Scientists have identified the source of mysterious flashes of cosmic radio waves known as fast radio bursts (FRBs): a surprisingly small galaxy more than 3 billion light-years away. The discovery may help researchers understand one of the biggest mysteries in astronomy.
”It’s an observational breakthrough,” says Neil Gehrels, an astrophysicist at NASA’s Goddard Space Flight Center in Greenbelt, Maryland, who was not involved in the new discovery. ”We now have definitive proof” of their extragalactic nature, adds team member Jason Hessels of ASTRON, the Netherlands Institute for Radio Astronomy in Dwingeloo.
FRBs have been a hot subject since 2007. That year, a team led by radio astronomer Duncan Lorimer of West Virginia University in Morgantown accidentally found the first FRB by analyzing old observations of the 64-meter radio telescope in Parkes, Australia. Since then, astronomers have stumbled upon 17 more FRBs, which usually last for at most a few milliseconds.
Fortunately, one discovered in 2012 with the 305-meter radio telescope in Arecibo, Puerto Rico, turned out to repeat at irregular intervals. Known as FRB 121102, its location on the sky has now been monitored for many tens of hours by the National Radio Astronomy Observatory’s Karl G. Jansky Very Large Array (VLA) in Socorro, New Mexico (an array of 27 radio dishes), and the European VLBI Network (EVN)—a continent-wide collaboration of radio telescopes.
Between 23 August and 18 September 2016, the VLA detected nine bursts. Those observations, published today in Nature, reveal that the location of the bursts coincides with a faint, remote galaxy that also hosts a faint, persistent source of radio waves. Four additional bursts from the same source were found on 20 September 2016 by the EVN, which, along with data from the Arecibo dish, helped provide an even more precise localization within the galaxy, according to a paper published today in Astrophysical Journal Letters.

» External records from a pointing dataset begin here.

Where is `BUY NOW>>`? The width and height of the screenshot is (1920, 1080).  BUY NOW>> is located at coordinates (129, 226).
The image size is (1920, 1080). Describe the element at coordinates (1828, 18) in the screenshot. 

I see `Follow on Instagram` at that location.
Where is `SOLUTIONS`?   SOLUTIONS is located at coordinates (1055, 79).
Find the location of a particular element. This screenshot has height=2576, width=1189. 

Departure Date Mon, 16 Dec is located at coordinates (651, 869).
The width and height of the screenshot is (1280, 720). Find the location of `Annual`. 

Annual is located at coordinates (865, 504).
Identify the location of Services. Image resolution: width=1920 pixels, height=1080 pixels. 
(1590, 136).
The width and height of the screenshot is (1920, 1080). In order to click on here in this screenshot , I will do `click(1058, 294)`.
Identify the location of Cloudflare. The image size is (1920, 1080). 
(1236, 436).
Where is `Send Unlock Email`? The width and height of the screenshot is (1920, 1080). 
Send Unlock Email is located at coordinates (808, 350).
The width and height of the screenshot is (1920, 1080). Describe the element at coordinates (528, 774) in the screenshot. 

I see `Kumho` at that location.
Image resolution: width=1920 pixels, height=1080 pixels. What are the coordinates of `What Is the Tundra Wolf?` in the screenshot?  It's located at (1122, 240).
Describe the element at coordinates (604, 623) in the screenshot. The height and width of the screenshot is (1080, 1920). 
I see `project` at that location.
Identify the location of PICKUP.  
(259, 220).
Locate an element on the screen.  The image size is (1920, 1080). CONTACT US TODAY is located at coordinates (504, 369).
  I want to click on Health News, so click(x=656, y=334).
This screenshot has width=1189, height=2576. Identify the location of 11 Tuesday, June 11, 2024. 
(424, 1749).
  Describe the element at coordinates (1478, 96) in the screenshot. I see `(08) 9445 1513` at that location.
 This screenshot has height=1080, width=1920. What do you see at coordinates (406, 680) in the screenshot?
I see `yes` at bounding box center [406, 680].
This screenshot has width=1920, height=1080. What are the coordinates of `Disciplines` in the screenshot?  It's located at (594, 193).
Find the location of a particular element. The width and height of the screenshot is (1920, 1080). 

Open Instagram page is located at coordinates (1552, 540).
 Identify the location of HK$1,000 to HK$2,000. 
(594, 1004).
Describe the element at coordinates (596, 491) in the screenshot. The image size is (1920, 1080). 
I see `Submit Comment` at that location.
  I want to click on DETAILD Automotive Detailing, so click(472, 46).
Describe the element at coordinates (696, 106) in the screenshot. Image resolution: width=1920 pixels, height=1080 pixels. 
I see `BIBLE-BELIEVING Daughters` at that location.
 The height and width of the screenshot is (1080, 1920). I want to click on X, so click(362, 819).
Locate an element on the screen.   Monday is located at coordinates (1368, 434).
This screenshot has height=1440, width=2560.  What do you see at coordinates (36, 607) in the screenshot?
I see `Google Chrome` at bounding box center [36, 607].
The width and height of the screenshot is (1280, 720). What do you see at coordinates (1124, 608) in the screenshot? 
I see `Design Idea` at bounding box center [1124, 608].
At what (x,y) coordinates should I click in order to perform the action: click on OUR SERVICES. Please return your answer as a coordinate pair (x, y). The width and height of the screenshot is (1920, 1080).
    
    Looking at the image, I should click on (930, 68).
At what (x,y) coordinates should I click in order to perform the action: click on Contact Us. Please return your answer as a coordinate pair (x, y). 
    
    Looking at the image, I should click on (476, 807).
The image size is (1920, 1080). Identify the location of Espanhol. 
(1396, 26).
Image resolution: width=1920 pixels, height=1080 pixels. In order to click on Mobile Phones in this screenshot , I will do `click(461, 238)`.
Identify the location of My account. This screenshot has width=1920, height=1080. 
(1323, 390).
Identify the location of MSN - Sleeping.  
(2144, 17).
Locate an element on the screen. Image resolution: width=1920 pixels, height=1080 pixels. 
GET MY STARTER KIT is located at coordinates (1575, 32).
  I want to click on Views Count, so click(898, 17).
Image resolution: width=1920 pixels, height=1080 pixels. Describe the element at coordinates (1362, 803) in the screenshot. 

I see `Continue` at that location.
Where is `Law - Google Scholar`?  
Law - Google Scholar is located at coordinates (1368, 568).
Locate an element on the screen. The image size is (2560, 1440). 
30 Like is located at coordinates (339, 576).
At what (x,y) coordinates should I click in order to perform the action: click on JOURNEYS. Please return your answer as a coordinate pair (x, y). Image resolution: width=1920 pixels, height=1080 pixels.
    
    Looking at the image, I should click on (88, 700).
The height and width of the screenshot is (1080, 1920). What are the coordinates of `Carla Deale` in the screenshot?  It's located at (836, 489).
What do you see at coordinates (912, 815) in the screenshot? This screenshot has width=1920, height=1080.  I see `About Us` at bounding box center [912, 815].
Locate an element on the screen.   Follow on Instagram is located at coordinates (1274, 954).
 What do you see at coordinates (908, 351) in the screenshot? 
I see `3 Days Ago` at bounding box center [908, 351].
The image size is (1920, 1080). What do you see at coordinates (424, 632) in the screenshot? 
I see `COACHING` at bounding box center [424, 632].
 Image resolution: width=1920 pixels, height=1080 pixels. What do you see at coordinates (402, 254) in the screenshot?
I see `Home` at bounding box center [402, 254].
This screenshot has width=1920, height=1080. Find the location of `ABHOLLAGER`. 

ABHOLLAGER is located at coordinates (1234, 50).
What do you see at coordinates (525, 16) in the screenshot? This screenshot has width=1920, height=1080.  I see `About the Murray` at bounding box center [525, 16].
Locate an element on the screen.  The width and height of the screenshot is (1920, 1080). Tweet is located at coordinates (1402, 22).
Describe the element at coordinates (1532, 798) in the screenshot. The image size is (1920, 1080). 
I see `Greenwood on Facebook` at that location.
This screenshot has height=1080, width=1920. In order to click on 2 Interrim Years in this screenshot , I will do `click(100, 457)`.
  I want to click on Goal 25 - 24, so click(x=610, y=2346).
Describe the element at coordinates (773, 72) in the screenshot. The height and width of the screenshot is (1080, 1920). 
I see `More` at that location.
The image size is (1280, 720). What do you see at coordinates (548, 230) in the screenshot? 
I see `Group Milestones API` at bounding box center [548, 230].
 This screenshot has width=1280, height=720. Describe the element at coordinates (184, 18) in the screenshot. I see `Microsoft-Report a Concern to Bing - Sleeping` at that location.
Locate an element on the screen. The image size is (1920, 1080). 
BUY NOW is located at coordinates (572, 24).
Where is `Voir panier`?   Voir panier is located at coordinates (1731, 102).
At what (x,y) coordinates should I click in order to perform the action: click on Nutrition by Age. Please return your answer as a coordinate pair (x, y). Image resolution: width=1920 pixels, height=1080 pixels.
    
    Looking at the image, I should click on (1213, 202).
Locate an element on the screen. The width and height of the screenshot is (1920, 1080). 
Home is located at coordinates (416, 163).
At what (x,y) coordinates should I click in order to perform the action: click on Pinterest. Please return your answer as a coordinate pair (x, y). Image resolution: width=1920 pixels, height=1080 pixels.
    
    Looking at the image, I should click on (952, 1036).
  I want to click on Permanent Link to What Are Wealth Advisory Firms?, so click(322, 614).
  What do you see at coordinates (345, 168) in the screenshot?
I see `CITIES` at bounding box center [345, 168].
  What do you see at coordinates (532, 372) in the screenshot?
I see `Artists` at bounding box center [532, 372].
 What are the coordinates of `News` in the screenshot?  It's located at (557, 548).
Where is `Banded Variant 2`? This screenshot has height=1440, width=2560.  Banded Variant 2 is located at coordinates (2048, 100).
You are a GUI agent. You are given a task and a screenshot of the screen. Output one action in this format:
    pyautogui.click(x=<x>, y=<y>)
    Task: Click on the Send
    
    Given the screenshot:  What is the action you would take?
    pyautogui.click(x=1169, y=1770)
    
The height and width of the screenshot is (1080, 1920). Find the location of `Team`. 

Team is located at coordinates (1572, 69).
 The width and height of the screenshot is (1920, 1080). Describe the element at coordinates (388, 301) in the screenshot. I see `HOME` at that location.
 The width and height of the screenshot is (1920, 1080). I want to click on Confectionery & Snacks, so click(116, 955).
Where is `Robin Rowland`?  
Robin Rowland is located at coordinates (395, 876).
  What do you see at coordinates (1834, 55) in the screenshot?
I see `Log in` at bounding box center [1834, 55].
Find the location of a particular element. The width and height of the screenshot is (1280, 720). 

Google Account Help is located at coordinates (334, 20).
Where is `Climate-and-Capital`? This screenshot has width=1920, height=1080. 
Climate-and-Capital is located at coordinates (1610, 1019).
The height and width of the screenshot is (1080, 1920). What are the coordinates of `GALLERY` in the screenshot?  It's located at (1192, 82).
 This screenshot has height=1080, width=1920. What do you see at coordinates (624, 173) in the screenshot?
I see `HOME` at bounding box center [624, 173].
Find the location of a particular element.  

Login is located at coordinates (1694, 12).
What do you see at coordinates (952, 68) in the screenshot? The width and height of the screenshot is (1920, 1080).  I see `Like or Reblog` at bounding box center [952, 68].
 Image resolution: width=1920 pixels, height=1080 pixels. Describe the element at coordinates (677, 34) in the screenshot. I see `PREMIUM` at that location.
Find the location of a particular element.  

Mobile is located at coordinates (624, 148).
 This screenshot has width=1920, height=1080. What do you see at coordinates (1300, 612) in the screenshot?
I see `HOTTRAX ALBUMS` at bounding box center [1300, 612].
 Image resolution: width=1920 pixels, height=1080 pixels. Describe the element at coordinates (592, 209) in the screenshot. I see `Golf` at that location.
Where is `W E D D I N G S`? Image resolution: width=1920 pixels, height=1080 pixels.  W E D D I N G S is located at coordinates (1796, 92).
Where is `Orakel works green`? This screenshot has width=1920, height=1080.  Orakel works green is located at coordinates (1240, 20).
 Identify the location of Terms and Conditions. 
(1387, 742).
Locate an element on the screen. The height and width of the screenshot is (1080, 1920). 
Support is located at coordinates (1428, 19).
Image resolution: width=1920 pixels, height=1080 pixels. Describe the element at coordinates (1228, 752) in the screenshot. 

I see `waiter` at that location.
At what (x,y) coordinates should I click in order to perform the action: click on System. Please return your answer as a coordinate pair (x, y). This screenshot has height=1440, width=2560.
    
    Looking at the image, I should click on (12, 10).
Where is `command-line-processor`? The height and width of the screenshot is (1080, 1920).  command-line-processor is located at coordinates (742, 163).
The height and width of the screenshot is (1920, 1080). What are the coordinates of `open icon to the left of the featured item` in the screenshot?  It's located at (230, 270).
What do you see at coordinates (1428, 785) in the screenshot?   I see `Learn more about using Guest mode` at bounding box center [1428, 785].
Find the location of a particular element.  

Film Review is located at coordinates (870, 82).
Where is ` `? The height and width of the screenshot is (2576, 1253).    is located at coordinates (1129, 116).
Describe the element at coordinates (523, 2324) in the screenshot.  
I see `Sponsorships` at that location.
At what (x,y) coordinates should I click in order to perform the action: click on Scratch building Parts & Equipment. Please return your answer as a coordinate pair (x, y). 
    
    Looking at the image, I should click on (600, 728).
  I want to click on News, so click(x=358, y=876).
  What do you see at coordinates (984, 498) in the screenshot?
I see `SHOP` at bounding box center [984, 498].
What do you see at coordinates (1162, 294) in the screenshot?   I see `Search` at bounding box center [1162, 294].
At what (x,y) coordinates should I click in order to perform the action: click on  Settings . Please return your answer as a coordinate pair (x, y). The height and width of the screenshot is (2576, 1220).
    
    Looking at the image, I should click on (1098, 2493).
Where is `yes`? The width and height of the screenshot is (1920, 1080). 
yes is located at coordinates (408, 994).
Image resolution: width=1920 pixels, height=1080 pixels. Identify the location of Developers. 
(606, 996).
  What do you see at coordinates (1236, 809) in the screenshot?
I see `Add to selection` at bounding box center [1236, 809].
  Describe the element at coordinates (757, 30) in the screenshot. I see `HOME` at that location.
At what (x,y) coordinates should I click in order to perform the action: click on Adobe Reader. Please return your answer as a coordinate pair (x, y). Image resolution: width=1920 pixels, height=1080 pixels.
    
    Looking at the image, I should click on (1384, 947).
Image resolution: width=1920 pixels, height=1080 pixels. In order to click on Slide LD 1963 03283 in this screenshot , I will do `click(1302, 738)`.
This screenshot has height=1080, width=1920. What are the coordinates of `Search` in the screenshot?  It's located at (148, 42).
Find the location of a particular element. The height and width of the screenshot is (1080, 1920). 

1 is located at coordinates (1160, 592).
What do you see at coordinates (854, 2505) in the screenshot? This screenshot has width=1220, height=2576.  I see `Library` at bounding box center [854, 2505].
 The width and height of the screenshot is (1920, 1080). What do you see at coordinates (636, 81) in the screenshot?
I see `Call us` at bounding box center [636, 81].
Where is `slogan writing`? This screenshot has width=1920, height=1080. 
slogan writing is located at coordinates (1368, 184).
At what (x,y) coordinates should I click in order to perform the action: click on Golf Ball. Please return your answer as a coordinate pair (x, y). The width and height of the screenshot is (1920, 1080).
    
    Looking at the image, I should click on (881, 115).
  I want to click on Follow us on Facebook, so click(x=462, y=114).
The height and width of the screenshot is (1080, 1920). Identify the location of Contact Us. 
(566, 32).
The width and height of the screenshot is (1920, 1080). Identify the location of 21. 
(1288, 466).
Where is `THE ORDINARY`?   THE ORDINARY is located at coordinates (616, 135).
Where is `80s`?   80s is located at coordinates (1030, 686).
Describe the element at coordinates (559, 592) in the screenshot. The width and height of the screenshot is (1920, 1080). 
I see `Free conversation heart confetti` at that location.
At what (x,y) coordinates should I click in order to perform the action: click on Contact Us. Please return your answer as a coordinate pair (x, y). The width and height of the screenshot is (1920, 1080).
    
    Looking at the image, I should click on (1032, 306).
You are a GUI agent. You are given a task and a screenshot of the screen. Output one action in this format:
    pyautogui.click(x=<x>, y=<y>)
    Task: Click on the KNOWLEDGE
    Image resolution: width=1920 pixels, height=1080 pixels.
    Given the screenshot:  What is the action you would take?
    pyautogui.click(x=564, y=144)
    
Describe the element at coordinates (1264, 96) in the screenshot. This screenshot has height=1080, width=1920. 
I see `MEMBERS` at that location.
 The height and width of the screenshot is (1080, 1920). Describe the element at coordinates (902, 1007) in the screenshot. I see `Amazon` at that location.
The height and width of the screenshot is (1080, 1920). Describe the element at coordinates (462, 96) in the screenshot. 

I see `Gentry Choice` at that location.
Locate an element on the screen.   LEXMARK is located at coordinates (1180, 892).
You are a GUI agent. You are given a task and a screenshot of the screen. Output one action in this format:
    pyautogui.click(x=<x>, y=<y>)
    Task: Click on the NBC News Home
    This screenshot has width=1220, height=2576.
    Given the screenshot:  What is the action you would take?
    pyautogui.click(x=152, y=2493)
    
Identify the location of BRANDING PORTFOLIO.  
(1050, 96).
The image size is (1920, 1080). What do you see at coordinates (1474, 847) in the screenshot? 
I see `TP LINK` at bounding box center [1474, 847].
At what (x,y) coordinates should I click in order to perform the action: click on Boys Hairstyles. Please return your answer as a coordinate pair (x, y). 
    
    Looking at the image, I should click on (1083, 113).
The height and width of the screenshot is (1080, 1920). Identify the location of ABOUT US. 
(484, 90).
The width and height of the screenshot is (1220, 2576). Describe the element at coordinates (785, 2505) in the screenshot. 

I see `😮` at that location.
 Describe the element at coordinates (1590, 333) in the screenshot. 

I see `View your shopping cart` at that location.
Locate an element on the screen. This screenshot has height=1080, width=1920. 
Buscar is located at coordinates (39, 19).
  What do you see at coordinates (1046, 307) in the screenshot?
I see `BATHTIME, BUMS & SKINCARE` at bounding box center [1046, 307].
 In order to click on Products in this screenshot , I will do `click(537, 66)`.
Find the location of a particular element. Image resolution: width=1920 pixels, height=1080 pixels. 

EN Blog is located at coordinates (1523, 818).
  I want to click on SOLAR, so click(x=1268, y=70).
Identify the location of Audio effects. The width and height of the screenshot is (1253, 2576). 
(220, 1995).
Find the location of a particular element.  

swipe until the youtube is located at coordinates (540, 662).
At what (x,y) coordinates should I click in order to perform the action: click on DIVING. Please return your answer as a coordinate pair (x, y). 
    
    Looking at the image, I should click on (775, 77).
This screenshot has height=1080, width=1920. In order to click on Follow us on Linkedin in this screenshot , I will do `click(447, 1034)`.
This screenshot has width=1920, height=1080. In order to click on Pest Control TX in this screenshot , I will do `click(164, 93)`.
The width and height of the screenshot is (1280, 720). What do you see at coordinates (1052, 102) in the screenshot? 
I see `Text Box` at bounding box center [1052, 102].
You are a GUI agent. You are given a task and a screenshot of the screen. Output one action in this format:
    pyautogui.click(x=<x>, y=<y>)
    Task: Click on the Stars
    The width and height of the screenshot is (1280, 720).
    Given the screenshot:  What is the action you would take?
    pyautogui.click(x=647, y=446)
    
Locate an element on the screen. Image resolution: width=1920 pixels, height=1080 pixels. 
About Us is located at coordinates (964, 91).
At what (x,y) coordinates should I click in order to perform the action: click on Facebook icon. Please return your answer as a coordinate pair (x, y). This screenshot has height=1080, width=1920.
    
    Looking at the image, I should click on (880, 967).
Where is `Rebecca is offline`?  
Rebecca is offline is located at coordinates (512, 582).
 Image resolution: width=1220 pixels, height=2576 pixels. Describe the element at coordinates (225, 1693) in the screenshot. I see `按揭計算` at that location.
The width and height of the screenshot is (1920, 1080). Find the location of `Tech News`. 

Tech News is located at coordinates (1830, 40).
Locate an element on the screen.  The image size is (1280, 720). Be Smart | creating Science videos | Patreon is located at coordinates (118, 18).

Using the optical 8.1-meter Gemini North telescope on Mauna Kea in Hawaii, astronomers then managed to determine the galaxy’s distance: more than 3 billion light-years, as reported in a second paper in the same issue of Astrophysical Journal Letters. “Surprisingly, the host galaxy [of FRB 121102] is a puny, star-forming dwarf system,” says ASTRON’s Cees Bassa, who led the optical observations together with Shriharsh Tendulkar of McGill University in Montreal, Canada. Because dwarf galaxies contain so few stars, this suggests that whatever is responsible for FRB 121102 has a better chance of forming in tiny galaxies than large, spiral ones.
Astronomers had thought that FRBs come from one-off, cataclysmic events—for instance the formation of a black hole by the merger of two neutron stars, the compact remains of supernova explosions. But the repeating nature of FRB 121102 reveals that whatever is producing the bursts cannot be destroyed in the process.
Hessels thinks the culprit may be occasional explosions from extremely rapidly spinning, highly magnetized neutron stars. But given the energies involved, he admits, those would need to have spin and magnetic properties beyond anything seen in the Milky Way so far.
FRBs are probably not directly related to long gamma ray bursts (another type of explosive event that preferentially occurs in dwarf galaxies), because there are just too few gamma ray bursts and too many FRBs. Alternative explanations, like matter falling into black holes, cannot yet be ruled out. Rapid follow-up studies of FRBs with NASA’s Swift and Fermi spacecraft could help solve the mystery by finding x-ray or gamma ray light accompanying the radio bursts, Gehrels says.
Another riddle is why FRB 121102 appears to be the only repeater. Hessels suspects that all FRBs observed to date are from the same type of source. But Lorimer is not so sure. “My guess at the moment is that [FRB 121102] is not representative of all FRBs, and that there are multiple classes.”